TASK OBJECTIVE
Scan the lines below and report each one containing "computer" by copying it.

(RECORDS TO PROCESS begins)

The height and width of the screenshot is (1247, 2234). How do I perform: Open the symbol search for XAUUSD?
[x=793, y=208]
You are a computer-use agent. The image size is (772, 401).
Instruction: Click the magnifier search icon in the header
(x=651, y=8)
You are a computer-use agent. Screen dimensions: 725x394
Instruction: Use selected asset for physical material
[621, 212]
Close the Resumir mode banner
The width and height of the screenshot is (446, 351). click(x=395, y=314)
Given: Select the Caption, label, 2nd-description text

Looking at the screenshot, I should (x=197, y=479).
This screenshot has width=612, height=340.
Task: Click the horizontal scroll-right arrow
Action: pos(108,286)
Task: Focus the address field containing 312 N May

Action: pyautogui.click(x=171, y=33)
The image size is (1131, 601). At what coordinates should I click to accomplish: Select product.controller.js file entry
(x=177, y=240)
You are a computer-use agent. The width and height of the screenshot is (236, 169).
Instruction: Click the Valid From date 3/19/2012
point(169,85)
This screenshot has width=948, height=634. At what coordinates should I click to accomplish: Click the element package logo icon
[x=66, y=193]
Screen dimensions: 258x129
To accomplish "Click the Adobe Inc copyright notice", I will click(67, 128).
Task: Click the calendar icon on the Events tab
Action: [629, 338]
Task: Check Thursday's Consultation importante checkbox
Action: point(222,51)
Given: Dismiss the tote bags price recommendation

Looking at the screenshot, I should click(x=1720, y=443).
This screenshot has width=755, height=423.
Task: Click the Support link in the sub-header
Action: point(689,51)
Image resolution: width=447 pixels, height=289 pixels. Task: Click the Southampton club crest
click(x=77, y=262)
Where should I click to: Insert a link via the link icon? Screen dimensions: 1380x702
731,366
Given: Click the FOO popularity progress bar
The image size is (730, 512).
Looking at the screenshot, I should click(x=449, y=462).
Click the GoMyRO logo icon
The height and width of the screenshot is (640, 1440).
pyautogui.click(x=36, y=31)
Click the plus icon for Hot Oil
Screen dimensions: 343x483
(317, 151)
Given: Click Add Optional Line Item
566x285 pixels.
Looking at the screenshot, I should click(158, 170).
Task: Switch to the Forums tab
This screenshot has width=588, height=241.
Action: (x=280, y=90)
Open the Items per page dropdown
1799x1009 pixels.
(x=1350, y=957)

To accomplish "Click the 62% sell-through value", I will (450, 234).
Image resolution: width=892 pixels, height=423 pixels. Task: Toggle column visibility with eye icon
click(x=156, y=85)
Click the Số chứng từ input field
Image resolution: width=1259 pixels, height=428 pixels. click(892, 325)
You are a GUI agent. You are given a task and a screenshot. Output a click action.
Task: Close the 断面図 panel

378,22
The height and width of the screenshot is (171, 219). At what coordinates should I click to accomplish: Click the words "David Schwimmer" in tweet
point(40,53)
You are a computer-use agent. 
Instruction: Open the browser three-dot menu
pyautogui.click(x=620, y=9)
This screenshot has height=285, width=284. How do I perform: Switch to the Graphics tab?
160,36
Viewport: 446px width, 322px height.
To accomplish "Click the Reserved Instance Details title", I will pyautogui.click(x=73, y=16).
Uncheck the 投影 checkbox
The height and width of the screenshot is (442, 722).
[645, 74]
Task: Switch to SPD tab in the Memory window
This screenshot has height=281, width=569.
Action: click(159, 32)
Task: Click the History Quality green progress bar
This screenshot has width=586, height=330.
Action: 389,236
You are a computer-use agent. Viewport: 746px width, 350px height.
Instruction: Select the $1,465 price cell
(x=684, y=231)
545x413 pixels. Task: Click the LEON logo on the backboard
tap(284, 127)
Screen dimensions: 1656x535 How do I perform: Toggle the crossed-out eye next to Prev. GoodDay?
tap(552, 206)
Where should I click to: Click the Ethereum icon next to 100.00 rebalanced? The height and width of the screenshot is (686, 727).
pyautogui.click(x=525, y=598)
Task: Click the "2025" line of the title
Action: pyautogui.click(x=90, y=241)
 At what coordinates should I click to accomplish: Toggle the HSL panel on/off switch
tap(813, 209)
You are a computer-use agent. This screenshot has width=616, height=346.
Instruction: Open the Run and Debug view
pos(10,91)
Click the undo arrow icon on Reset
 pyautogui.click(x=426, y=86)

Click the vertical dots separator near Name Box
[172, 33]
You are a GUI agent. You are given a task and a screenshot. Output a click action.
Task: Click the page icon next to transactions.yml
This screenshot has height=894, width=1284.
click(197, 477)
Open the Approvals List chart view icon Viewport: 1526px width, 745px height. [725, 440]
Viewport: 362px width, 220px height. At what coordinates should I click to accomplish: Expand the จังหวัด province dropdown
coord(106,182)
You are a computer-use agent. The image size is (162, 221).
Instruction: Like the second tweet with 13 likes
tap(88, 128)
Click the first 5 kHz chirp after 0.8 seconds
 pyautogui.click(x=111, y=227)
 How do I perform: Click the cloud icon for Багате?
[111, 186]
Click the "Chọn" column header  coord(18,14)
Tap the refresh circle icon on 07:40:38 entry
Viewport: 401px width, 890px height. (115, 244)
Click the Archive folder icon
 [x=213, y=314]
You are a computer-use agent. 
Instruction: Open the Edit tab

(RECORDS TO PROCESS ends)

RESULT OF THE EXERCISE
You are a computer-use agent. The image size is (772, 401).
You are a computer-use agent. Screen dimensions: 725x394
You are a computer-use agent. The width and height of the screenshot is (236, 169).
You are a computer-use agent. 
You are a computer-use agent. Viewport: 746px width, 350px height.
You are a computer-use agent. This screenshot has width=616, height=346.
You are a computer-use agent. The image size is (162, 221).
You are a computer-use agent. 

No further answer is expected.